[Stored data]
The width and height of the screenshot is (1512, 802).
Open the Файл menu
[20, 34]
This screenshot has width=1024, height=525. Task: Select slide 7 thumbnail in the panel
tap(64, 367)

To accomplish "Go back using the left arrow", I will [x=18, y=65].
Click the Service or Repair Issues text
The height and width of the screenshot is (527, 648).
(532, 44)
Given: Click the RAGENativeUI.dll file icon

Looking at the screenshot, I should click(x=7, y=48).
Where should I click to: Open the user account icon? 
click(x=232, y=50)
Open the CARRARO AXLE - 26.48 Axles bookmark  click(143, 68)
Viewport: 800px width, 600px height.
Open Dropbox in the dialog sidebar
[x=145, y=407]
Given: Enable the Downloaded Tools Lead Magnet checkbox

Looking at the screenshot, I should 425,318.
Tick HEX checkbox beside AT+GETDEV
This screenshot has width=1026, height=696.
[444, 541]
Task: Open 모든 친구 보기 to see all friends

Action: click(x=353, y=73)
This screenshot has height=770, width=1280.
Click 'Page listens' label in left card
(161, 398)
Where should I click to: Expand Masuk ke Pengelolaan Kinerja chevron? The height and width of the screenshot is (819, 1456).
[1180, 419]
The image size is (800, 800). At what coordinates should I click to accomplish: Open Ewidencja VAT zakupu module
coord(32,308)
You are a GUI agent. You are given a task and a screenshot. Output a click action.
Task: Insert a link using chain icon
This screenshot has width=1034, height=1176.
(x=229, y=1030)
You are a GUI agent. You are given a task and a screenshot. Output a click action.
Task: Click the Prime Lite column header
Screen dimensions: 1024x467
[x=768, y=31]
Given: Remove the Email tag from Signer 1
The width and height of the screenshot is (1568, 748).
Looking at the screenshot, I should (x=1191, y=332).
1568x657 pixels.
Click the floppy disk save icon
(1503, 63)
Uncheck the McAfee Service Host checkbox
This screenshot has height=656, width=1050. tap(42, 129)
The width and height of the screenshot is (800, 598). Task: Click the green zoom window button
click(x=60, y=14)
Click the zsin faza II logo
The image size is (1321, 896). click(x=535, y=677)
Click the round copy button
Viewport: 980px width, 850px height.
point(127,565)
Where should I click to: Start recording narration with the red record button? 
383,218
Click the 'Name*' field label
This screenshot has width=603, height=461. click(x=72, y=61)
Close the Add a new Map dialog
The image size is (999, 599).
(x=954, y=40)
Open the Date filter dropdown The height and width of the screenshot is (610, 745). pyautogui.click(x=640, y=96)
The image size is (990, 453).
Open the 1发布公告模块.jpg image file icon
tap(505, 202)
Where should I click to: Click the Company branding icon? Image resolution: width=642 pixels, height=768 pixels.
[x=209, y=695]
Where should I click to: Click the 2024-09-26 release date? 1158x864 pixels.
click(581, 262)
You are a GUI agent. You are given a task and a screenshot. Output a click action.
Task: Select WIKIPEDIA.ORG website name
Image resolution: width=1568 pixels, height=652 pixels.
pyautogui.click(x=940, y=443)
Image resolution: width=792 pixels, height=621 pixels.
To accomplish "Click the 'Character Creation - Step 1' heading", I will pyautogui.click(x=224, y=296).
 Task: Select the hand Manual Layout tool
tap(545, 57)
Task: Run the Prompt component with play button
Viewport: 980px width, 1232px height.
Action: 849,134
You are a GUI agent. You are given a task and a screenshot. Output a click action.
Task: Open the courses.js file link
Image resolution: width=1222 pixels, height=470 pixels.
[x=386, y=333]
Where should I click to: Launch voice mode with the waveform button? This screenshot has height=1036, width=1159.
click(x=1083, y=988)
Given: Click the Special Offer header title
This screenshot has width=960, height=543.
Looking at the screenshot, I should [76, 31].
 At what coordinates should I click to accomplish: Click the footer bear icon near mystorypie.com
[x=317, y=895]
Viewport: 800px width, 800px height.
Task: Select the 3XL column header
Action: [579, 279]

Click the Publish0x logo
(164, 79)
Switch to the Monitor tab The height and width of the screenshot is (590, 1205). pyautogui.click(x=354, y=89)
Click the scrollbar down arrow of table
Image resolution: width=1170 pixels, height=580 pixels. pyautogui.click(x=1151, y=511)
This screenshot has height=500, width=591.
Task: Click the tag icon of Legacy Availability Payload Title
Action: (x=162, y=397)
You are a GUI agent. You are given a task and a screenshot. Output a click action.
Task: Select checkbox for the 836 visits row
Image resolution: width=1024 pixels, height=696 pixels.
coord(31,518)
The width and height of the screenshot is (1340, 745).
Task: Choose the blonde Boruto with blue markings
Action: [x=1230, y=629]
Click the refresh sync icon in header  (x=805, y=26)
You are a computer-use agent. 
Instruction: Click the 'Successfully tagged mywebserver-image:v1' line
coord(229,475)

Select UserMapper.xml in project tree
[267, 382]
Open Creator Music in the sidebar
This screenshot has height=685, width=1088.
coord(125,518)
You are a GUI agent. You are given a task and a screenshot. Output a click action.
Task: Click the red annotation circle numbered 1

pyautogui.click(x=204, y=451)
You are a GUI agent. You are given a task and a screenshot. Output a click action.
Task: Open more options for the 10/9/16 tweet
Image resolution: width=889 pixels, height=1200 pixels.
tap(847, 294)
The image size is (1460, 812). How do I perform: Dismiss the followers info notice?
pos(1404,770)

> [Problem]:
Reproduce the entries exactly, each one as given.

> [Finished exercise]:
The width and height of the screenshot is (1512, 802).
Open the Файл menu
[20, 34]
This screenshot has width=1024, height=525. Task: Select slide 7 thumbnail in the panel
tap(64, 367)

To accomplish "Go back using the left arrow", I will [x=18, y=65].
Click the Service or Repair Issues text
The height and width of the screenshot is (527, 648).
(532, 44)
Given: Click the RAGENativeUI.dll file icon

Looking at the screenshot, I should click(x=7, y=48).
Where should I click to: Open the user account icon? 
click(x=232, y=50)
Open the CARRARO AXLE - 26.48 Axles bookmark  click(143, 68)
Viewport: 800px width, 600px height.
Open Dropbox in the dialog sidebar
[x=145, y=407]
Given: Enable the Downloaded Tools Lead Magnet checkbox

Looking at the screenshot, I should 425,318.
Tick HEX checkbox beside AT+GETDEV
This screenshot has width=1026, height=696.
[444, 541]
Task: Open 모든 친구 보기 to see all friends

Action: click(x=353, y=73)
This screenshot has height=770, width=1280.
Click 'Page listens' label in left card
(161, 398)
Where should I click to: Expand Masuk ke Pengelolaan Kinerja chevron? The height and width of the screenshot is (819, 1456).
[1180, 419]
The image size is (800, 800). At what coordinates should I click to accomplish: Open Ewidencja VAT zakupu module
coord(32,308)
You are a GUI agent. You are given a task and a screenshot. Output a click action.
Task: Insert a link using chain icon
This screenshot has width=1034, height=1176.
(x=229, y=1030)
You are a GUI agent. You are given a task and a screenshot. Output a click action.
Task: Click the Prime Lite column header
Screen dimensions: 1024x467
[x=768, y=31]
Given: Remove the Email tag from Signer 1
The width and height of the screenshot is (1568, 748).
Looking at the screenshot, I should (x=1191, y=332).
1568x657 pixels.
Click the floppy disk save icon
(1503, 63)
Uncheck the McAfee Service Host checkbox
This screenshot has height=656, width=1050. tap(42, 129)
The width and height of the screenshot is (800, 598). Task: Click the green zoom window button
click(x=60, y=14)
Click the zsin faza II logo
The image size is (1321, 896). click(x=535, y=677)
Click the round copy button
Viewport: 980px width, 850px height.
point(127,565)
Where should I click to: Start recording narration with the red record button? 
383,218
Click the 'Name*' field label
This screenshot has width=603, height=461. click(x=72, y=61)
Close the Add a new Map dialog
The image size is (999, 599).
(x=954, y=40)
Open the Date filter dropdown The height and width of the screenshot is (610, 745). pyautogui.click(x=640, y=96)
The image size is (990, 453).
Open the 1发布公告模块.jpg image file icon
tap(505, 202)
Where should I click to: Click the Company branding icon? Image resolution: width=642 pixels, height=768 pixels.
[x=209, y=695]
Where should I click to: Click the 2024-09-26 release date? 1158x864 pixels.
click(581, 262)
You are a GUI agent. You are given a task and a screenshot. Output a click action.
Task: Select WIKIPEDIA.ORG website name
Image resolution: width=1568 pixels, height=652 pixels.
pyautogui.click(x=940, y=443)
Image resolution: width=792 pixels, height=621 pixels.
To accomplish "Click the 'Character Creation - Step 1' heading", I will pyautogui.click(x=224, y=296).
 Task: Select the hand Manual Layout tool
tap(545, 57)
Task: Run the Prompt component with play button
Viewport: 980px width, 1232px height.
Action: 849,134
You are a GUI agent. You are given a task and a screenshot. Output a click action.
Task: Open the courses.js file link
Image resolution: width=1222 pixels, height=470 pixels.
[x=386, y=333]
Where should I click to: Launch voice mode with the waveform button? This screenshot has height=1036, width=1159.
click(x=1083, y=988)
Given: Click the Special Offer header title
This screenshot has width=960, height=543.
Looking at the screenshot, I should [76, 31].
 At what coordinates should I click to accomplish: Click the footer bear icon near mystorypie.com
[x=317, y=895]
Viewport: 800px width, 800px height.
Task: Select the 3XL column header
Action: [579, 279]

Click the Publish0x logo
(164, 79)
Switch to the Monitor tab The height and width of the screenshot is (590, 1205). pyautogui.click(x=354, y=89)
Click the scrollbar down arrow of table
Image resolution: width=1170 pixels, height=580 pixels. pyautogui.click(x=1151, y=511)
This screenshot has height=500, width=591.
Task: Click the tag icon of Legacy Availability Payload Title
Action: (x=162, y=397)
You are a GUI agent. You are given a task and a screenshot. Output a click action.
Task: Select checkbox for the 836 visits row
Image resolution: width=1024 pixels, height=696 pixels.
coord(31,518)
The width and height of the screenshot is (1340, 745).
Task: Choose the blonde Boruto with blue markings
Action: [x=1230, y=629]
Click the refresh sync icon in header  (x=805, y=26)
You are a computer-use agent. 
Instruction: Click the 'Successfully tagged mywebserver-image:v1' line
coord(229,475)

Select UserMapper.xml in project tree
[267, 382]
Open Creator Music in the sidebar
This screenshot has height=685, width=1088.
coord(125,518)
You are a GUI agent. You are given a task and a screenshot. Output a click action.
Task: Click the red annotation circle numbered 1

pyautogui.click(x=204, y=451)
You are a GUI agent. You are given a task and a screenshot. Output a click action.
Task: Open more options for the 10/9/16 tweet
Image resolution: width=889 pixels, height=1200 pixels.
tap(847, 294)
The image size is (1460, 812). How do I perform: Dismiss the followers info notice?
pos(1404,770)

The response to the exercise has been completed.